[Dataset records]
%%

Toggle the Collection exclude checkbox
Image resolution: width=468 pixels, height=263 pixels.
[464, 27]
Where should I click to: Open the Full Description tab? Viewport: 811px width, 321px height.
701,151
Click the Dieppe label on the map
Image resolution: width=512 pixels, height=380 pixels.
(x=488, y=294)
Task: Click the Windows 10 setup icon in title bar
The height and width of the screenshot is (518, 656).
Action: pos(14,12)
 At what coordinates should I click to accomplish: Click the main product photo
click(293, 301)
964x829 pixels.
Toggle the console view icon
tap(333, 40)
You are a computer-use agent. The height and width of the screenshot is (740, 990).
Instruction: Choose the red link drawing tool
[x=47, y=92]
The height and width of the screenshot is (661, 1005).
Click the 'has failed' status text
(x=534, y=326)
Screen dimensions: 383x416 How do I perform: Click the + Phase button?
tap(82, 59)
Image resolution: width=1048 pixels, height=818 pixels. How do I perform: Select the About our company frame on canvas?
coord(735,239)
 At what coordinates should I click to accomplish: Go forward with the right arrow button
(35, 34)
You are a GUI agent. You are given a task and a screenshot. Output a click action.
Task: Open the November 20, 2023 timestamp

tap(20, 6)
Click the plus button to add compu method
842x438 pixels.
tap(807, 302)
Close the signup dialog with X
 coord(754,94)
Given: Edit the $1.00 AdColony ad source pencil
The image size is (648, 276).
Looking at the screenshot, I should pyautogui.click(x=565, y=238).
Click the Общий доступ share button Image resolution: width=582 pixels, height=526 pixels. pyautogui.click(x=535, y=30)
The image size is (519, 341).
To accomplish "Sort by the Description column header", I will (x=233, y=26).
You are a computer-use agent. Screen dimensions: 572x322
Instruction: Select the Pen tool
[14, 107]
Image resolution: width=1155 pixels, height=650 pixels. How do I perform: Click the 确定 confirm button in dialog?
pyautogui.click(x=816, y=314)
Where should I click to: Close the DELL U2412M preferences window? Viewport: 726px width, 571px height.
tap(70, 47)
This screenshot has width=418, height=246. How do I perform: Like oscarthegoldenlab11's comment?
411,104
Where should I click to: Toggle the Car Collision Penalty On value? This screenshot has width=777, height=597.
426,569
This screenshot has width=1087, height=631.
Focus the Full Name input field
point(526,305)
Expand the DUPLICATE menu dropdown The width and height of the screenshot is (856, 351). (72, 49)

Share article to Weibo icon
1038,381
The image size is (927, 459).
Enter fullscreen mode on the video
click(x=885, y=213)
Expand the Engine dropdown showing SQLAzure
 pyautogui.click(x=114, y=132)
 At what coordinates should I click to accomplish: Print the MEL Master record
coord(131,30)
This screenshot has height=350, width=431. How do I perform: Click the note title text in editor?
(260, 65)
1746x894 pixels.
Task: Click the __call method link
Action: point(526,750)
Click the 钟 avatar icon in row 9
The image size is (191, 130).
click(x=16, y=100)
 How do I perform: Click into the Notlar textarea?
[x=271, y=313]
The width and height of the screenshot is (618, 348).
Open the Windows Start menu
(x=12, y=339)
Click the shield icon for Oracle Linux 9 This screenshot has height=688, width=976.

%%

→ Your objective: Print, without alteration, only the lines above between the one holding "Click the Dieppe label on the map" and the one holding "The image size is (519, 341).", inclusive.

→ Solution to this task:
Click the Dieppe label on the map
Image resolution: width=512 pixels, height=380 pixels.
(x=488, y=294)
Task: Click the Windows 10 setup icon in title bar
The height and width of the screenshot is (518, 656).
Action: pos(14,12)
 At what coordinates should I click to accomplish: Click the main product photo
click(293, 301)
964x829 pixels.
Toggle the console view icon
tap(333, 40)
You are a computer-use agent. The height and width of the screenshot is (740, 990).
Instruction: Choose the red link drawing tool
[x=47, y=92]
The height and width of the screenshot is (661, 1005).
Click the 'has failed' status text
(x=534, y=326)
Screen dimensions: 383x416 How do I perform: Click the + Phase button?
tap(82, 59)
Image resolution: width=1048 pixels, height=818 pixels. How do I perform: Select the About our company frame on canvas?
coord(735,239)
 At what coordinates should I click to accomplish: Go forward with the right arrow button
(35, 34)
You are a GUI agent. You are given a task and a screenshot. Output a click action.
Task: Open the November 20, 2023 timestamp

tap(20, 6)
Click the plus button to add compu method
842x438 pixels.
tap(807, 302)
Close the signup dialog with X
 coord(754,94)
Given: Edit the $1.00 AdColony ad source pencil
The image size is (648, 276).
Looking at the screenshot, I should pyautogui.click(x=565, y=238).
Click the Общий доступ share button Image resolution: width=582 pixels, height=526 pixels. pyautogui.click(x=535, y=30)
The image size is (519, 341).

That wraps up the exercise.